Le lore, dans les RPG, est un élément de gameplay dont l'ingestion par le joueur peut s'effectuer par de nombreux biais et éléments narratifs. De la discussion avec un PNJ à l'écoute de récits audio, sa surabondance dans les RPG contemporains est ce qui a amené un homme, Robert Kurvitz, à poser les bases d'un jeu novateur dans le paysage vidéoludique : Disco Elysium.
Mais en quoi est-il si exceptionnel dans sa narration, et quel apport offre t'il à la manière de construire une histoire ?
Tout commence dans des méandres de noirceur. Le vide primordial amenant à l'éveil, celui des rêves sans logique et des réflexions existentielles douloureuses. C'est dans ce jus noirâtre que vous naissez. Oui, vous, avec votre cravate qui parle et votre allure de star du disco sur le déclin. Au fond de votre caboche, c'est cependant la panique totale : qui êtes vous, déjà ? Et que faites-vous dans cette miteuse chambre d'hôtel ?

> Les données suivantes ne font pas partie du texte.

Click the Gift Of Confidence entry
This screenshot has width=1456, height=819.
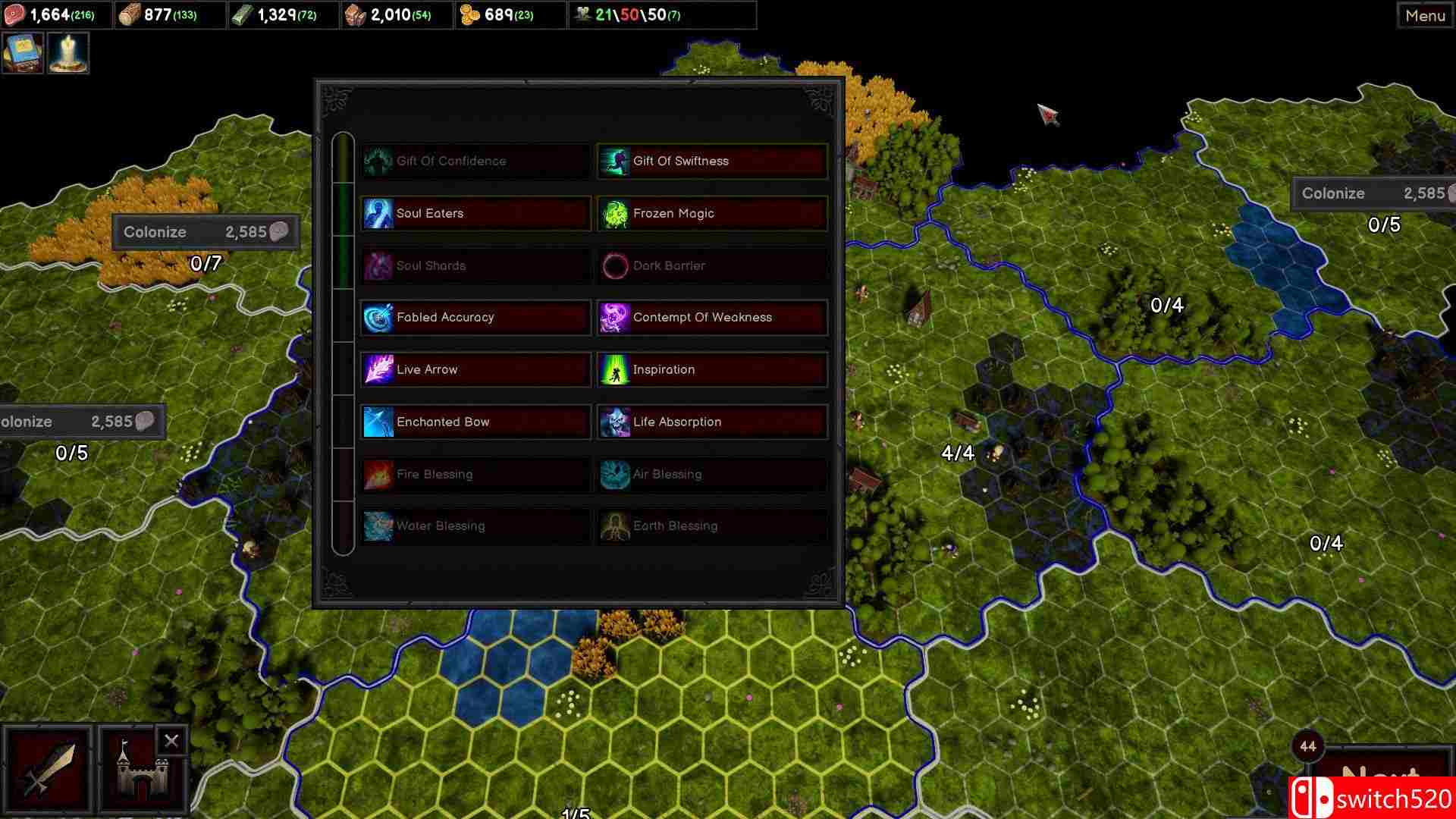475,161
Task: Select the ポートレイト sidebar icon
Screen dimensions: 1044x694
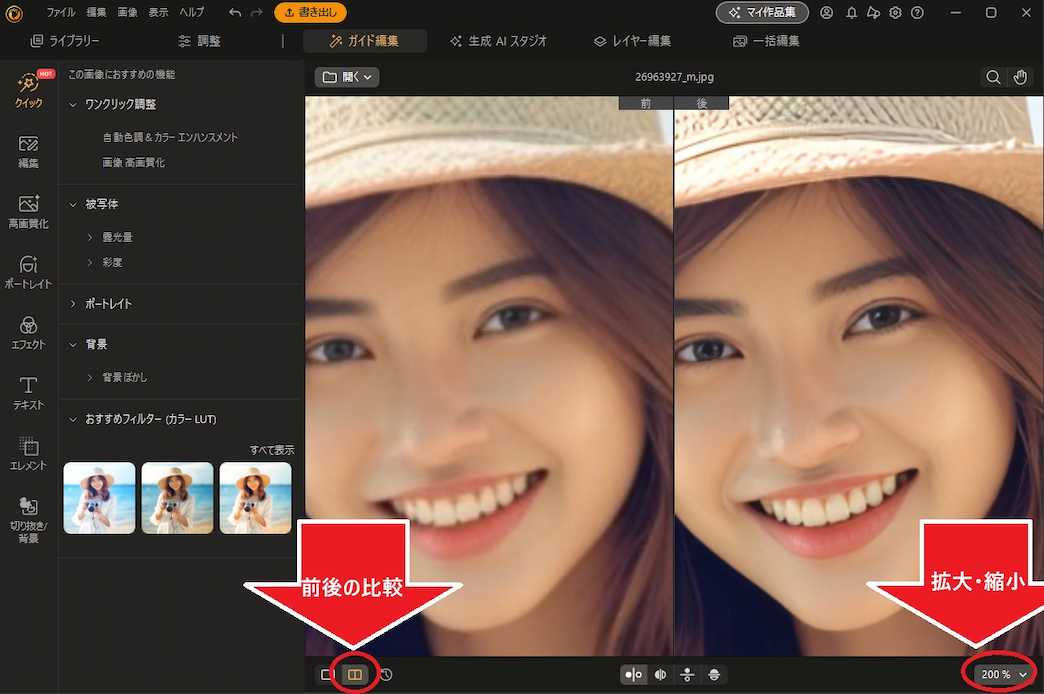Action: pos(28,270)
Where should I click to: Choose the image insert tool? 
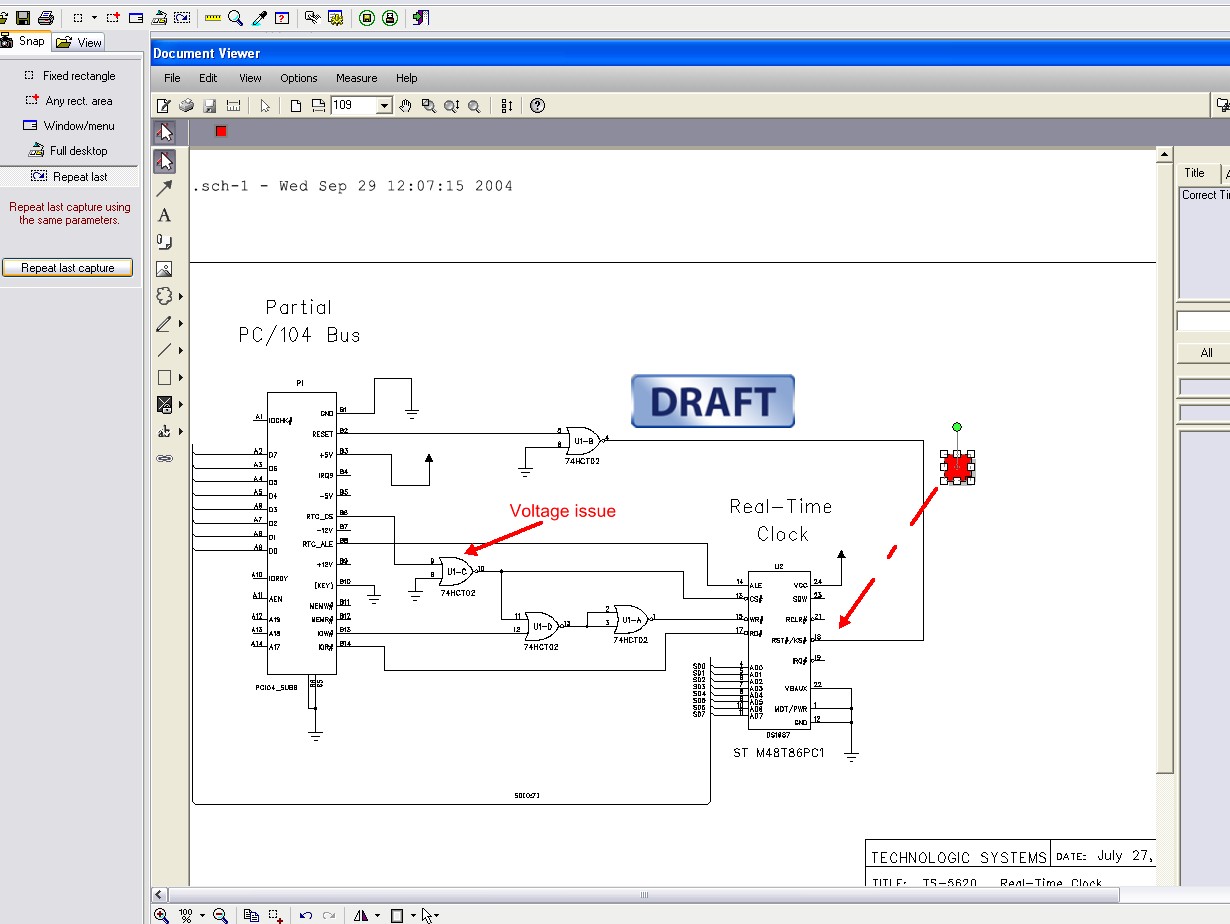(x=165, y=269)
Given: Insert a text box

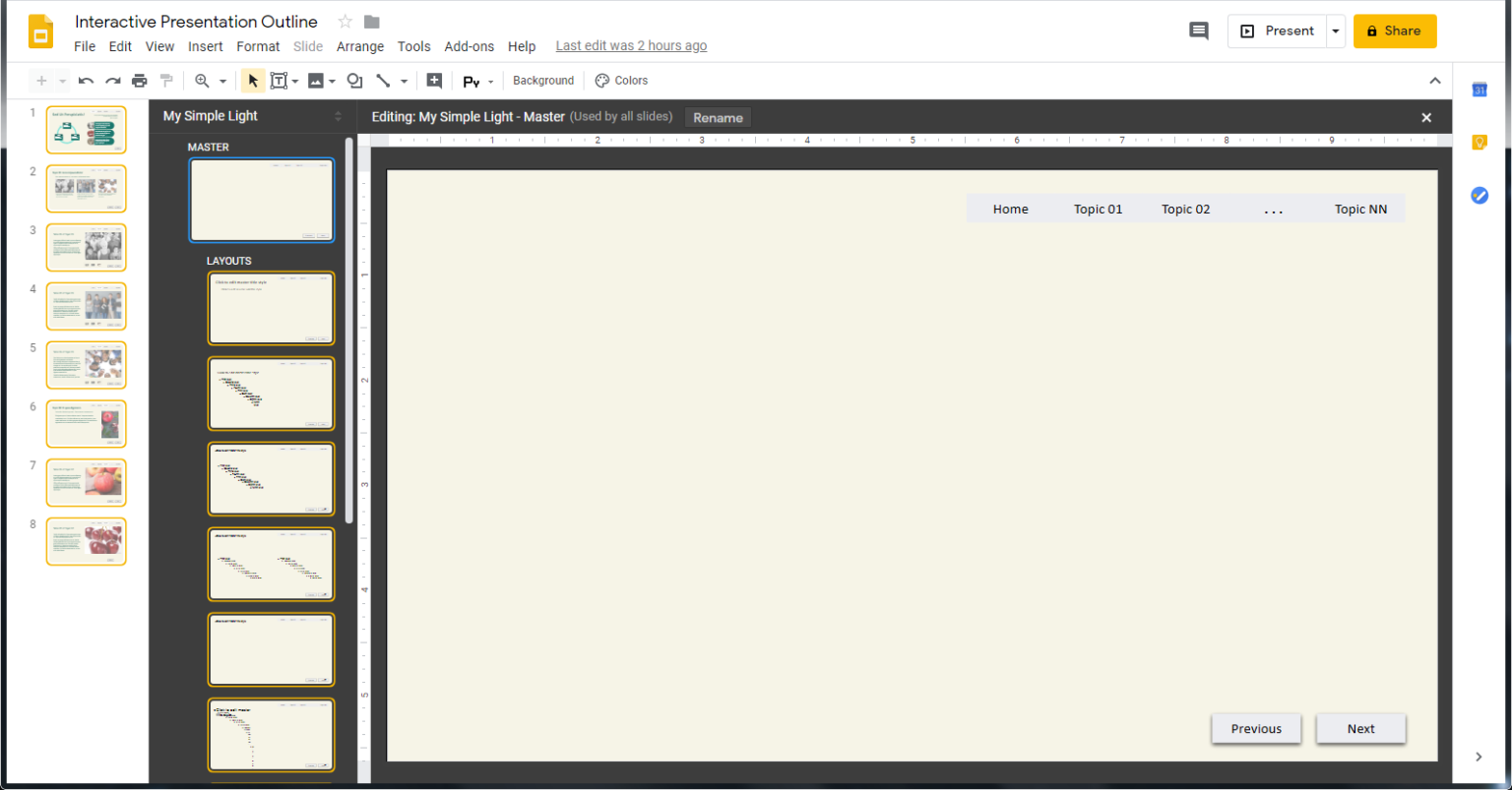Looking at the screenshot, I should pyautogui.click(x=279, y=80).
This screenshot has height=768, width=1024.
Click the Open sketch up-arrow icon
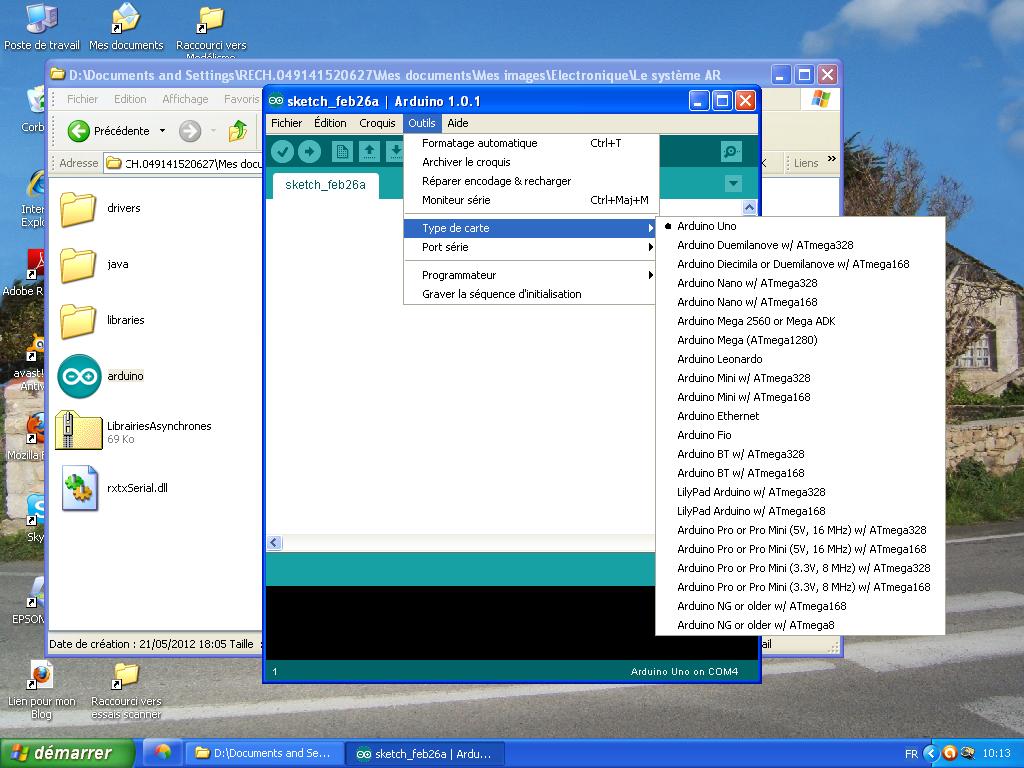(x=369, y=151)
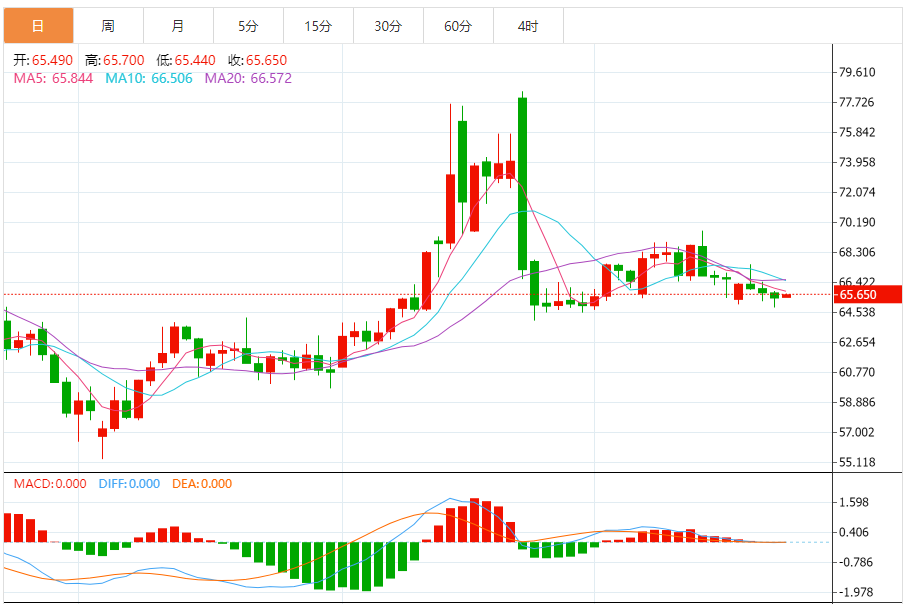
Task: Click the 79.610 price axis label
Action: tap(857, 72)
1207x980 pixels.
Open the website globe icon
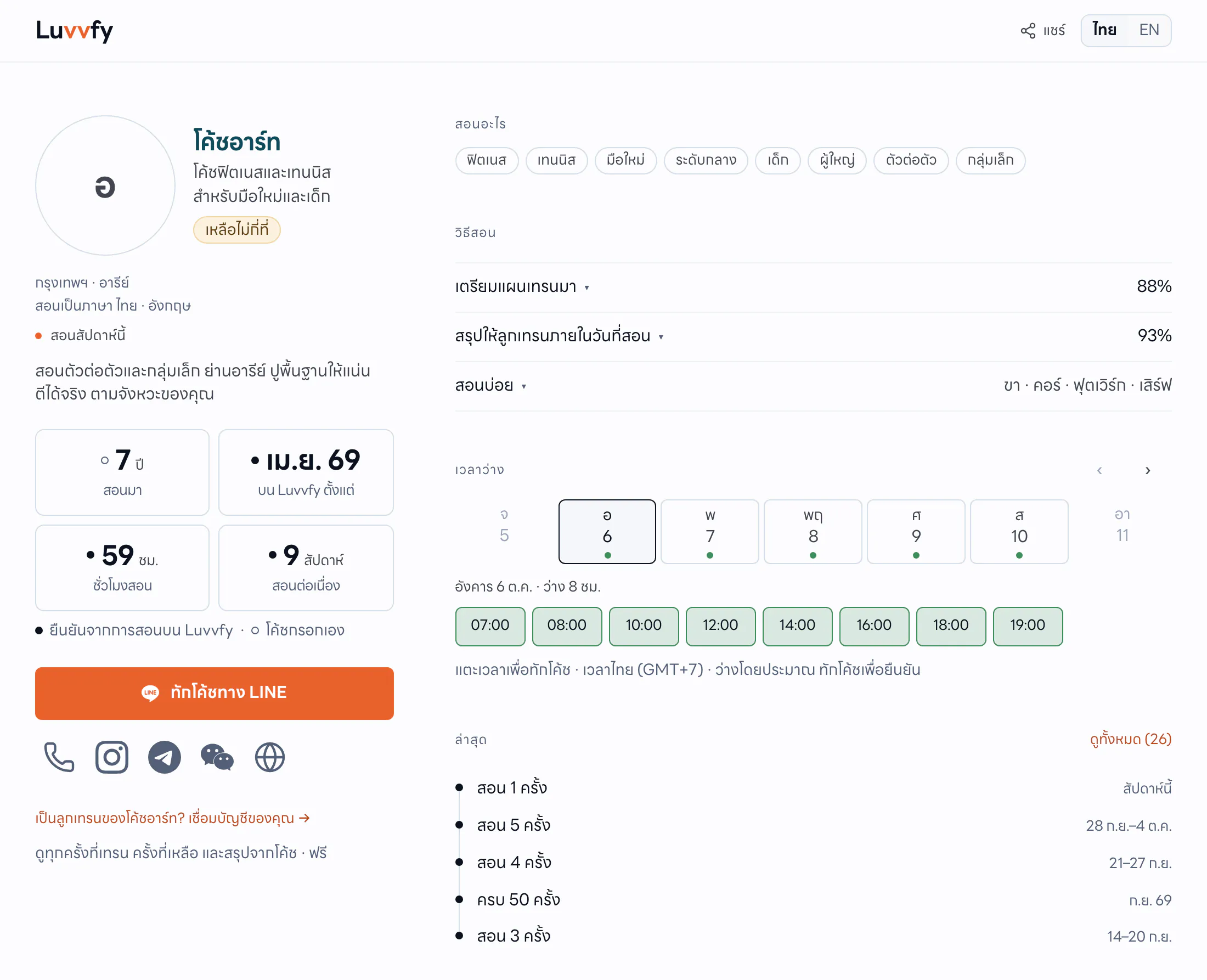click(270, 757)
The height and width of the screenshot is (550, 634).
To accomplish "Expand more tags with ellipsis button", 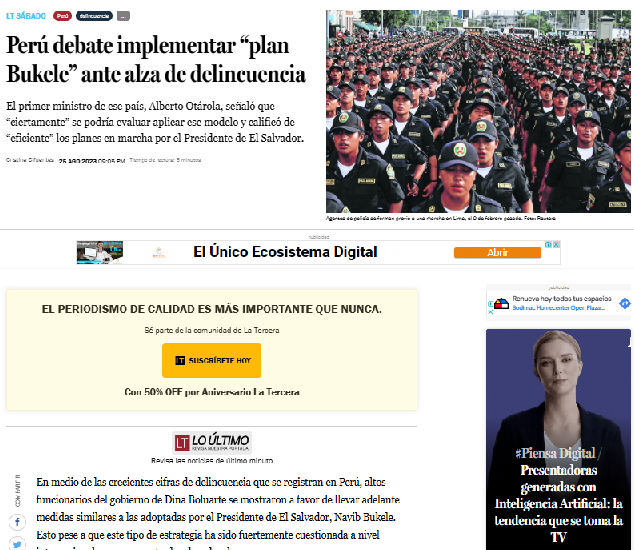I will point(123,16).
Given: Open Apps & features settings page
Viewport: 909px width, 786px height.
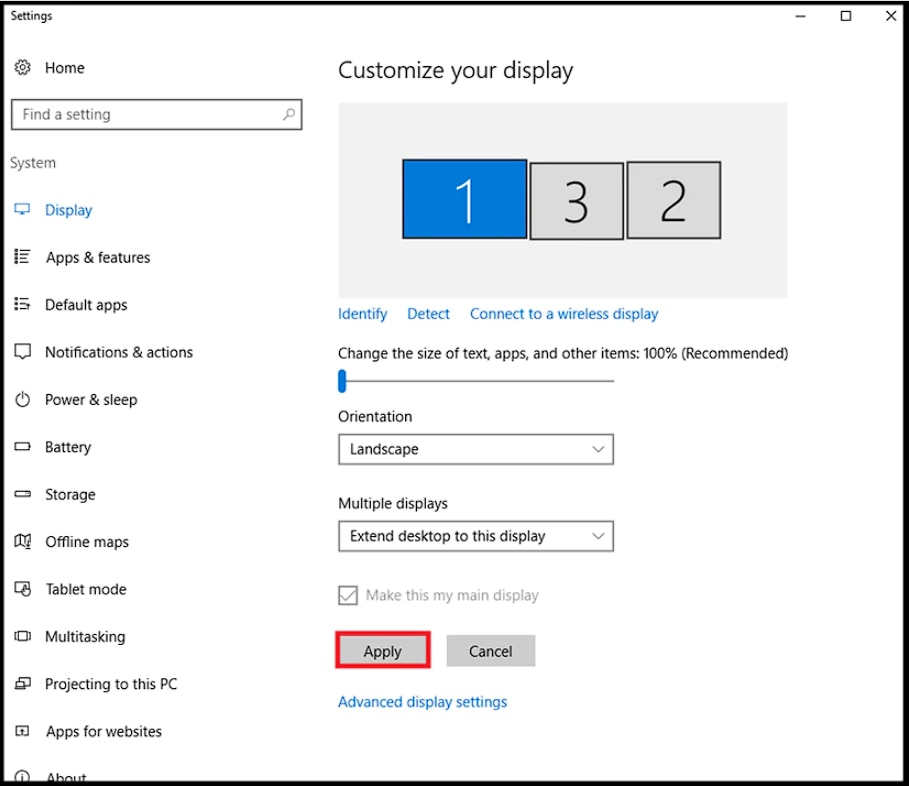Looking at the screenshot, I should pos(98,257).
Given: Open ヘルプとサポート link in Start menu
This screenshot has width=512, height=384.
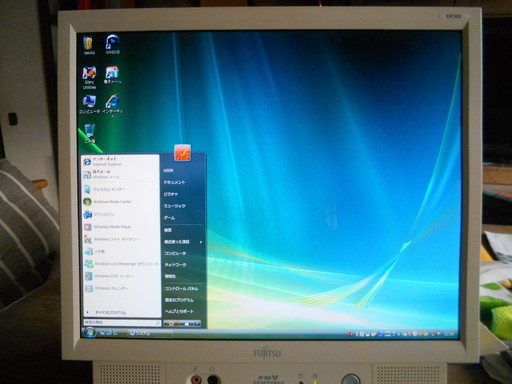Looking at the screenshot, I should (x=179, y=311).
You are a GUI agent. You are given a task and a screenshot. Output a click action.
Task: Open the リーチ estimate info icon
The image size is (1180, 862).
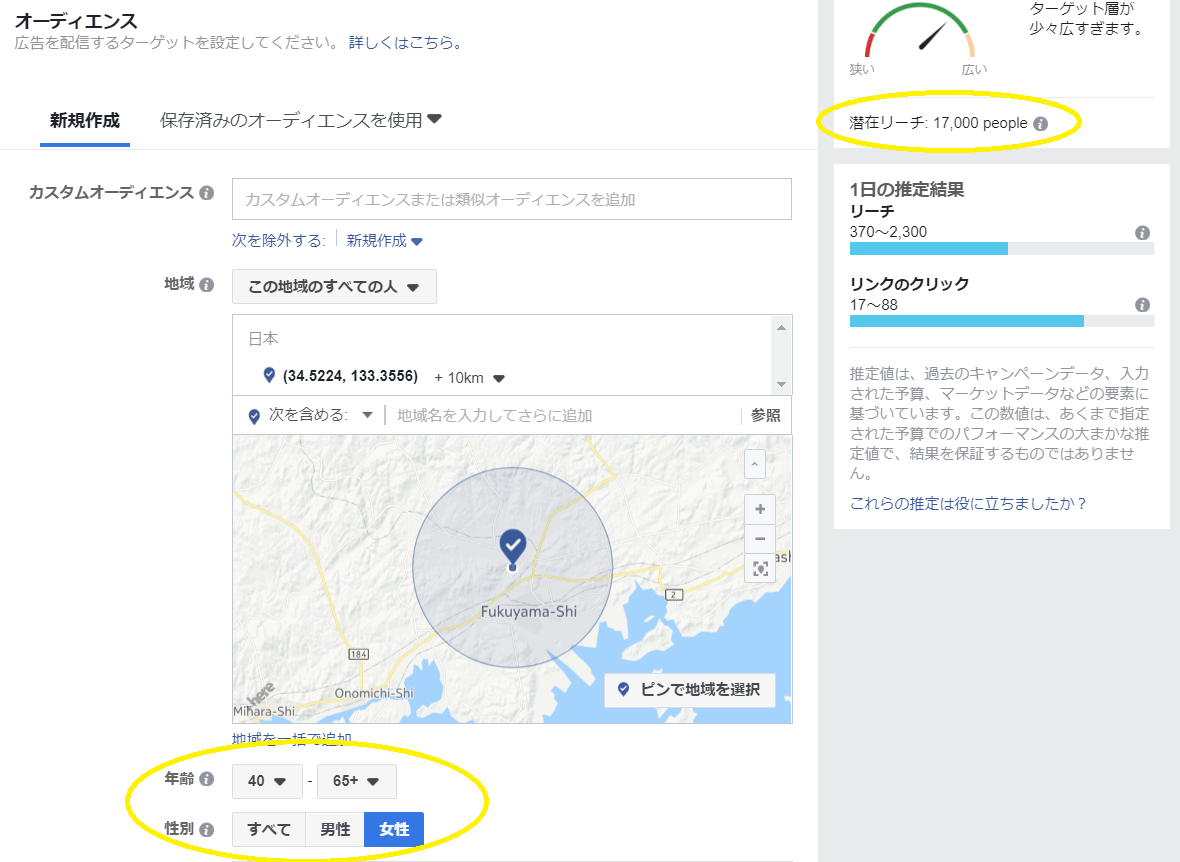coord(1141,232)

Avec l'éveil, c'est donc la confrontation qui résonne dans vos neurones: celle entre vous, carcasse alcoolisée ayant oublié son identité, et la réalité elle-même. Et en plus de ça, un cadavre, pendu à un arbre depuis des jours, attend de vos nouvelles... L'enquête (car oui, il semblerait que vous soyez un flic) est à nouveau ouverte, reste désormais à recoller deux puzzles : celui du meurtre et celui de votre propre existence.
Cette fascinante quête, d'une durée d'une trentaine heure en furetant partout, offre vite son lot d'entrelacements avec votre vie d'avant, ainsi que son lot d'embranchements inattendus. Libre à vous d'explorer d'anciens bunker abandonnés, de partir en quête d'un cryptide ou même de vous défoncer à mort, puisque plus rien n'a d'importance.
Et pourquoi ne pas aussi transformer une église en boîte de nuit ? La liberté est totale, et c'est à vous de définir quel genre de flic vous voulez être.
Après quelques heures d'enquête, la ville de Révachol se révèle alors sous vos yeux, dans toute sa complexité et sa grandeur post-communiste passée. Son héritage politique, vous le voyez à plusieurs niveaux : dans les cratères causés par les tirs de canons d'une ancienne révolution, dans le regard évaporé d'un jeune garçon des quartiers malfamés, dans l'air marin fleurant le mazout, ou bien encore dans l'air mélancolique qui s'échappe de la bande son, composée par le groupe Sea Powers.
L'imposante toile de fond politique n'est cependant pas uniquement là pour meubler, quoique bon nombre de vos réflexions intérieures peuvent aisément dériver dans les abîmes du non sens. En réalité, cette culture politique se révèle indispensable au cœur de votre enquête.
Libre alors à vous de choisir un "camp" ou bien de n'en avoir rien à faire en privilégiant un centrisme bien placé. Cette liberté d'action et de dialogue est l'un des piliers de la narration de Disco Elysium, puisque en plus d'avoir une part d'aléatoire dans vos discussions, via les jets de dés, vous pouvez très aisément faire embrayer votre enquête vers une fin fatale...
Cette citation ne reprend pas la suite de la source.